Strong communities and effective public institutions are built on trust, connection, and leadership that understands people’s real experiences. At a time when this trust is under increasing strain, Sajda Shah MBE has built her career on doing something very few leaders manage effectively: connecting systems to the people they are meant to serve.
With more than 30 years of experience spanning community development, local government, health, and the justice system, Sajda represents a new kind of leadership, one that is grounded in lived experience whilst operating strategic influence at the highest levels. Awarded an MBE in the King’s New Year Honours 2026 for her contribution to community development, her work reflects a consistent focus on tackling inequality through practical, community-led solutions.
What sets Sajda apart is not just the breadth of her experience, but how she uses it. She understands both the complexity of public systems and the realities of everyday life within communities, and more importantly, she knows how to bridge the two.
Sajda’s journey began in grassroots community work as a teenager, long before she held senior leadership roles, and this early experience continues to shape her approach today. Where some leaders rely solely on data and policy frameworks, Sajda places equal value on community insight, listening to lived experience, understanding nuance, and designing responses that reflect real need.
This perspective has informed her leadership across multiple sectors. As Chief Executive of a training organisation, she significantly expanded opportunities for disadvantaged learners, growing participation from fewer than 100 people to more than 800 whilst strengthening long-term sustainability and community reach. In local government, she has led complex transformation programmes that brought services together around people rather than systems, improving access, coordination, and outcomes for vulnerable residents.
Her work consistently challenges a common failure in public services: designing solutions without fully understanding the communities they aim to support. One of the defining challenges facing public systems today is trust. For many communities, particularly those who have experienced disadvantage or exclusion, services can feel distant, fragmented, or difficult to navigate.
Sajda’s work focuses on rebuilding that trust. Through initiatives such as the Government’s Connecting Communities programme, she has demonstrated what is possible when engagement is done properly, bringing together over 200,000 residents, mobilising more than 1,000 volunteers, and creating networks that strengthened both social connection and access to opportunity. The programme contributed to improved outcomes for more than 50,000 residents, whilst helping communities feel more connected to local services and each other.
During the Covid-19 pandemic, Sajda also coordinated emergency support reaching more than 100,000 vulnerable residents, ensuring access to food, medicine, and essential care during one of the most challenging periods communities have faced in recent history.
Her approach is simple but often overlooked: trust is not built through policy statements, but through consistent, visible, and meaningful engagement. It requires systems to listen, adapt, and meet people where they are. Sajda believes the strongest and most lasting relationships are built through authenticity, visibility, collaboration, and delivering on commitments over time. When communities feel heard and respected, trust grows, and with that comes better engagement, stronger partnerships, and services that are far more effective because they are shaped with communities rather than simply delivered to them.
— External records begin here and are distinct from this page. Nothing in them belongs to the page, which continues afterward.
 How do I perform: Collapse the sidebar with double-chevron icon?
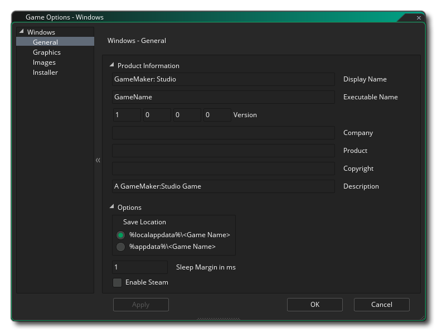click(x=98, y=161)
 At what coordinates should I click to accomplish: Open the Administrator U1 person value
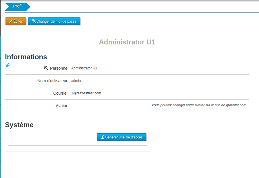pos(84,68)
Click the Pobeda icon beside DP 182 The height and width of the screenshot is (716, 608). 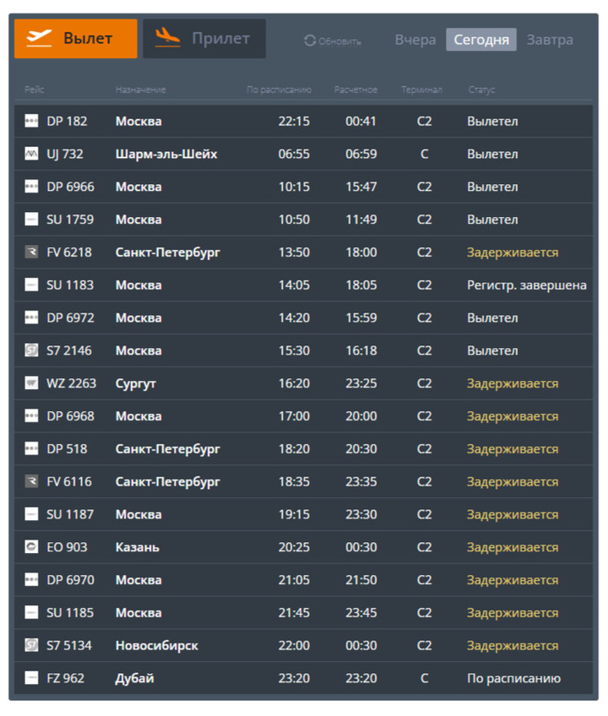click(x=31, y=122)
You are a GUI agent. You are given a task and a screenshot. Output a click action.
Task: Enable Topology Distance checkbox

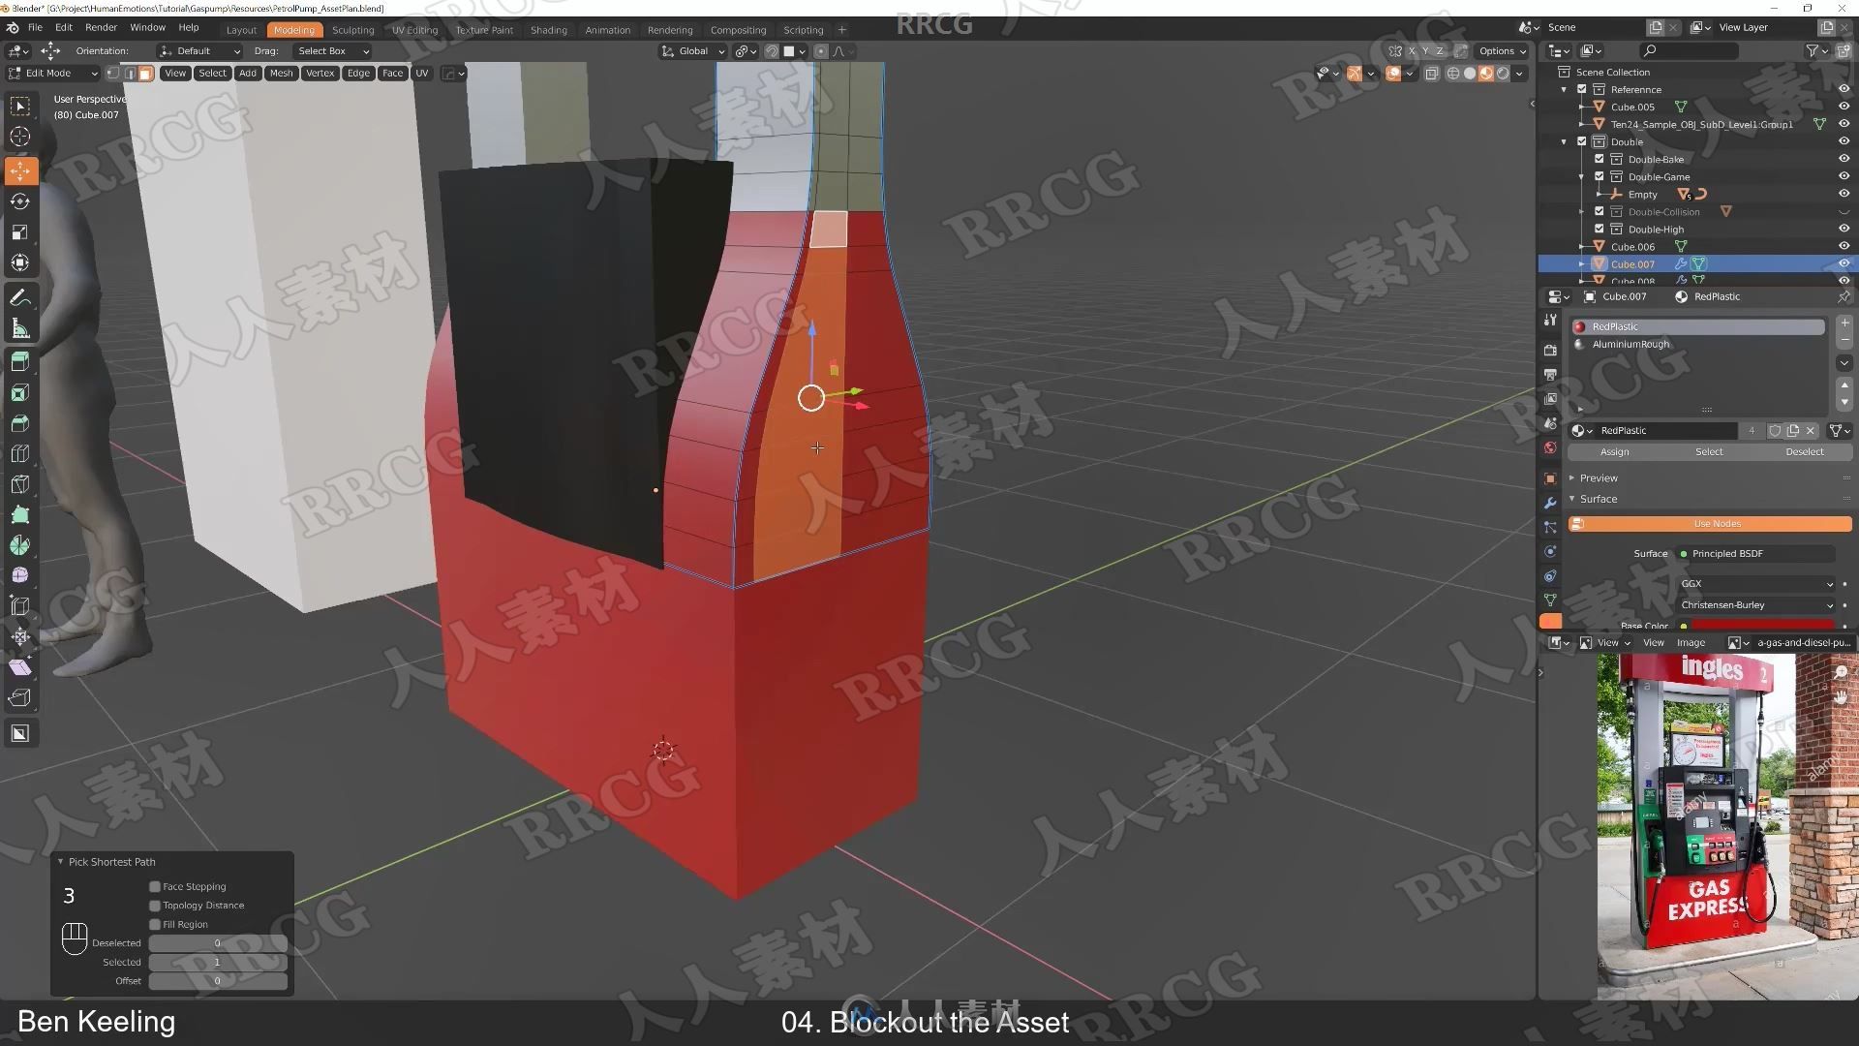coord(153,905)
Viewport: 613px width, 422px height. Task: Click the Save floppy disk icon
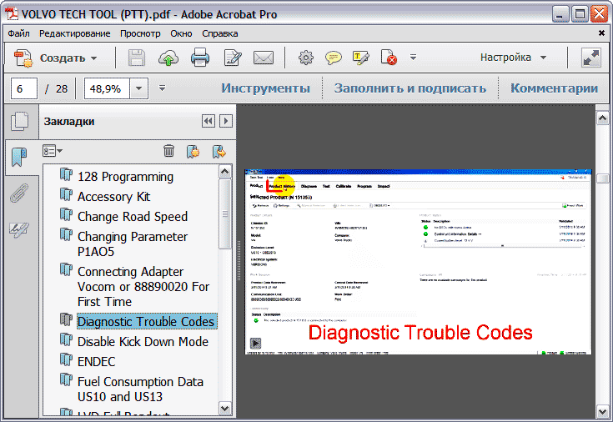(137, 58)
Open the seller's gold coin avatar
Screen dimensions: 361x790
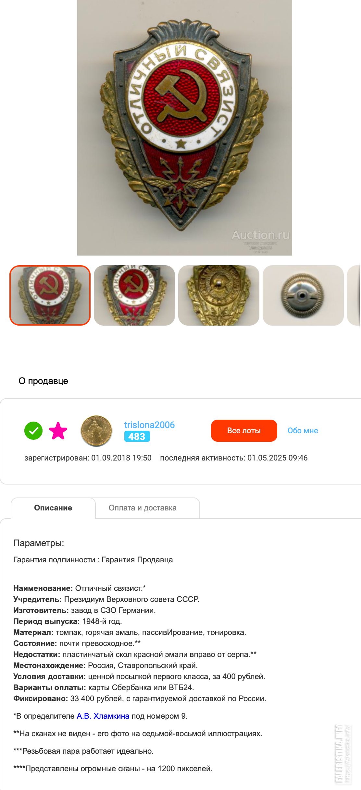(x=96, y=431)
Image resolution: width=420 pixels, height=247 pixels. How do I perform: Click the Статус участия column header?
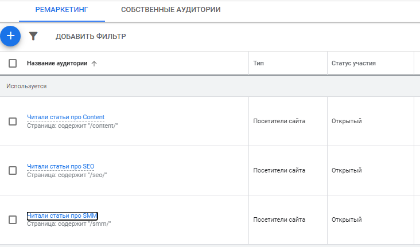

While many leaders operate within a single domain, Sajda’s influence cuts across multiple systems. Her work within the justice system as a magistrate, combined with advisory roles in health, community, and public policy, gives her a rare, holistic perspective.
She understands how decisions made at the policy level translate into real-life consequences and where those systems fall short. This systems-level thinking is increasingly critical in addressing complex social issues such as inequality, access to services, and long-term community resilience.
As a British Muslim woman in public leadership, Sajda brings a perspective that reflects the diversity of modern Britain, but her impact goes beyond representation. Her leadership demonstrates what is possible when individuals who understand communities from the inside are also able to influence systems from the outside. She has consistently championed women’s leadership, empowerment, and allyship, creating opportunities for others to step into leadership and ensuring underrepresented voices are not only heard but valued. It is this dual perspective that enables her to act as a bridge, translating policy into practice and community need into action.
As public services continue to face increasing pressure, the need for leaders who can operate across boundaries has never been greater.
Sajda Shah’s career offers a clear model: leadership that is both strategic and human, grounded in values but focused on outcomes, and capable of bringing together systems and communities in a way that delivers real change.